In back of the Freedom House where divided families were supposed to reconnect, the standoff appears in full bloom.

Fear and loathing are the orders of the day inside the compound of buildings at Panmunjom. South Korean soldiers, tall by the nation's standards and wearing dark sunglasses, stand at attention in intimidation pose known by American soldiers as "ROK ready." ROK is shorthand for the Republic of Korea.

When visitors arrive, so do the North Korean soldiers. They march right up to the north-south border - a thin strip of concrete - running for 151 miles from the peninsula's East Coast to West.

Tour guides issue a firm warning: Do not speak with, make any gesture toward or in any way approach or respond to personnel from the other side.

Once in a while, the business of this single meeting place between the two sides sometimes interferes with the business of tourism. In that case, the tour operators offer a refund.

Amazingly, you can enter some of the blue buildings that sit half in North Korea and half in South Korea. But guides forbid you to touch any equipment, microphones or flags belonging to the communist side.

One of the last stops on the tour is a journey into a North Korean infiltration mine discovered by the South in 1978.

The mile-long tunnel was believed to be dug by North Koreans who planned to insert Special Forces into the South (the North claimed the tunnel was designed for coal mining).
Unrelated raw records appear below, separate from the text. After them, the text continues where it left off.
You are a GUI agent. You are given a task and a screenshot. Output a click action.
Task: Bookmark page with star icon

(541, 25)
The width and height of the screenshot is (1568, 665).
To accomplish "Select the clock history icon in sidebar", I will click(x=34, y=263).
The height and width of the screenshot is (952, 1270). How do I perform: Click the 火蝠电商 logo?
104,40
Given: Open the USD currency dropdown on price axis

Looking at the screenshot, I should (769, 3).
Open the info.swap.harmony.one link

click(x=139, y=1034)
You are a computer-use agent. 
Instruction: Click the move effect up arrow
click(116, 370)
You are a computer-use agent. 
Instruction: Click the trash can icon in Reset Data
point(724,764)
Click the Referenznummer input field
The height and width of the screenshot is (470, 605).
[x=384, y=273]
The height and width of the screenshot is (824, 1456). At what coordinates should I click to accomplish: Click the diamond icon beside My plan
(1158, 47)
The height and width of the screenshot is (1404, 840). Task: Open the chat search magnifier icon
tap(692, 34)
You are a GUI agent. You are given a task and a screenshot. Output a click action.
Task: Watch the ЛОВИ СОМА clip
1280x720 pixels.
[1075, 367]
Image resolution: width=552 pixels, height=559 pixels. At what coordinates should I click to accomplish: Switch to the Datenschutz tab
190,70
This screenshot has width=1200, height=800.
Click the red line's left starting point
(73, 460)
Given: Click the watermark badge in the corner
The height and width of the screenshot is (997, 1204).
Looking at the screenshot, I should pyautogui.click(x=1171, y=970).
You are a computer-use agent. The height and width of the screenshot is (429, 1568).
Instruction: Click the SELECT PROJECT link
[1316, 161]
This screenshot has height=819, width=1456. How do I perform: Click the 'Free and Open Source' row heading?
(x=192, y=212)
Tourists don hard hats and take a seat inside a boxcar train in front of the mine's gaping hole.

A steep ride into the hillside plunges 1,000 feet below ground. About 15 minutes later, visitors can get out and walk the length of the mine, where air is pumped in and water drips from the jagged rock walls. Imagine a dimly lit tunnel not more than six feet high and six feet wide.

When the tourists emerge, they're directed to the DMZ Movie Theater.

The three-screen cinema quickly recounts the highlights of the war and creation of the DMZ. But in a push for reunification, the film's narrator waxes longingly about a day when both countries can be reunited.

"Already," he says, "the birds and flowers are living in peace and harmony in the DMZ."